Hidden Danger by Randy Rowley 2/20/10 ©


On a hot morning in September, my brother, Mark, his father-in-law, the late Scotty Scott, and I headed to a large field containing some sunflowers near Charlotte.  The dove were spotty, but there were enough of them to keep us from falling asleep.  After a couple of hours, the dove started concentrating in the field’s southwest corner, around 250 yards away from us.

I don’t usually stay put when dove aren’t flying regularly where I’m at, and I see they’re flying with greater regularity elsewhere, so I soon headed towards the dove convention.  I walked along the edges of the field, using the mesquites and oaks ringing the field for cover.  As was my habit, I focused on the sky before me and to my left and right.

With only about 75 yards to go, I was interrupted by the unmistakable sound a rattlesnake makes when it wants to warn something that it’s alarmed and nearby.  Things then happened very quickly.  In less than two seconds, I located the rattler, which was less than a foot away from my right leg, jumped upwards and backward, turned 90 degrees clockwise, and shot it twice before hitting the ground.

═══

▶ TASK GOAL:
Copy out the entire dove-hunting story word for word, starting with its title line. The listing after this point is separate material with no connection to the dove-hunting story.

═══

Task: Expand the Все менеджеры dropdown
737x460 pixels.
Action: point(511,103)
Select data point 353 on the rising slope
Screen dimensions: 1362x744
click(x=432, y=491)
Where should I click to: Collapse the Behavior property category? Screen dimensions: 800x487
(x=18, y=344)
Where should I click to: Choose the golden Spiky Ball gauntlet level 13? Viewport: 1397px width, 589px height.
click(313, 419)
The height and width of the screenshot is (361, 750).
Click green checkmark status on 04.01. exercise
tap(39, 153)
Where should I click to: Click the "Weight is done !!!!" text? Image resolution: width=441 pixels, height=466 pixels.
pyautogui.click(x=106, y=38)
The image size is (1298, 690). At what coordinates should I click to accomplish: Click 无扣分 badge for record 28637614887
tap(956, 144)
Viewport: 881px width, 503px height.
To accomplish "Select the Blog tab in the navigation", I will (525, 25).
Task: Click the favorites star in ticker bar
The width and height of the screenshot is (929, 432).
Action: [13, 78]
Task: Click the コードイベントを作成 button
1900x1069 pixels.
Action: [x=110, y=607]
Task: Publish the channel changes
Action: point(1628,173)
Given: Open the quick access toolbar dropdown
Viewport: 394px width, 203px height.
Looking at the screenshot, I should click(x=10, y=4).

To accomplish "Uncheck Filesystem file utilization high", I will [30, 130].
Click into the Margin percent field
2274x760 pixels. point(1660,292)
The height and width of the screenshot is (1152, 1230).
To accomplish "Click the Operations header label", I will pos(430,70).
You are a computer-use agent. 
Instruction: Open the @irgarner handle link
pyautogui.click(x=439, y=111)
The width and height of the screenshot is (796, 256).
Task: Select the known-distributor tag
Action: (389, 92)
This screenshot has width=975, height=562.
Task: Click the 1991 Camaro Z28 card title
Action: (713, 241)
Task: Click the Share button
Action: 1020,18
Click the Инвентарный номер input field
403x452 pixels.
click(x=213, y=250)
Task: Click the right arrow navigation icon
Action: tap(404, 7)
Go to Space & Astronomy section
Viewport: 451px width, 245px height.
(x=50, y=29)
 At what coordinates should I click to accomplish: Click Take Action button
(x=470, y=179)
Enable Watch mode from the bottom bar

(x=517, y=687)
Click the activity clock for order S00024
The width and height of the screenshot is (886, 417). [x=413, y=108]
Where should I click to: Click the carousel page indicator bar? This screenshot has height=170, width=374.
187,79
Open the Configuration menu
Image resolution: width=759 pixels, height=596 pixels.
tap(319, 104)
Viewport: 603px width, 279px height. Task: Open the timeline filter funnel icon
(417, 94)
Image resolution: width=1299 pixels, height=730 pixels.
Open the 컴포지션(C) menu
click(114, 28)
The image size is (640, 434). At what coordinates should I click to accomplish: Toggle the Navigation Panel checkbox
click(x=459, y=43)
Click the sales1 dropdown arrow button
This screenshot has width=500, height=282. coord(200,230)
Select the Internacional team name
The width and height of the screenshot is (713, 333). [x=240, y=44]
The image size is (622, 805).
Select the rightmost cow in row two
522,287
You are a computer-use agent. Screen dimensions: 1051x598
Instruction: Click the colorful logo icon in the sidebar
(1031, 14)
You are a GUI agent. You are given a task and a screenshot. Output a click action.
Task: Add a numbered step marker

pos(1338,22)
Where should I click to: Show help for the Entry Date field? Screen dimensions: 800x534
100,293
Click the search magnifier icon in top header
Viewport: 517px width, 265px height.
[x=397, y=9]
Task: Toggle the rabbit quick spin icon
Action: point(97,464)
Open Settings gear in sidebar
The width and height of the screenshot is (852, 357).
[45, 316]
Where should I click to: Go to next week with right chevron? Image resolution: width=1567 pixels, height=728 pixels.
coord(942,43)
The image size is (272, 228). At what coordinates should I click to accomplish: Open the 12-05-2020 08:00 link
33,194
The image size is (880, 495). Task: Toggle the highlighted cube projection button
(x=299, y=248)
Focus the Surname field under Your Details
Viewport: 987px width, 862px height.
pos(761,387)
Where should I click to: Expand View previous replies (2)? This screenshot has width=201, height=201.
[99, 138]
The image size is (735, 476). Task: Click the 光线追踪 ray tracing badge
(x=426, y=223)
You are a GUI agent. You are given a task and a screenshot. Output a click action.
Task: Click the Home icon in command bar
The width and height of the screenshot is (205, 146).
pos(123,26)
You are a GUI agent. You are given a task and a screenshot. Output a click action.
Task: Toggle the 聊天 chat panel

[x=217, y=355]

═══

▶ EXERCISE ANSWER:
Hidden Danger by Randy Rowley 2/20/10 ©


On a hot morning in September, my brother, Mark, his father-in-law, the late Scotty Scott, and I headed to a large field containing some sunflowers near Charlotte.  The dove were spotty, but there were enough of them to keep us from falling asleep.  After a couple of hours, the dove started concentrating in the field’s southwest corner, around 250 yards away from us.

I don’t usually stay put when dove aren’t flying regularly where I’m at, and I see they’re flying with greater regularity elsewhere, so I soon headed towards the dove convention.  I walked along the edges of the field, using the mesquites and oaks ringing the field for cover.  As was my habit, I focused on the sky before me and to my left and right.

With only about 75 yards to go, I was interrupted by the unmistakable sound a rattlesnake makes when it wants to warn something that it’s alarmed and nearby.  Things then happened very quickly.  In less than two seconds, I located the rattler, which was less than a foot away from my right leg, jumped upwards and backward, turned 90 degrees clockwise, and shot it twice before hitting the ground.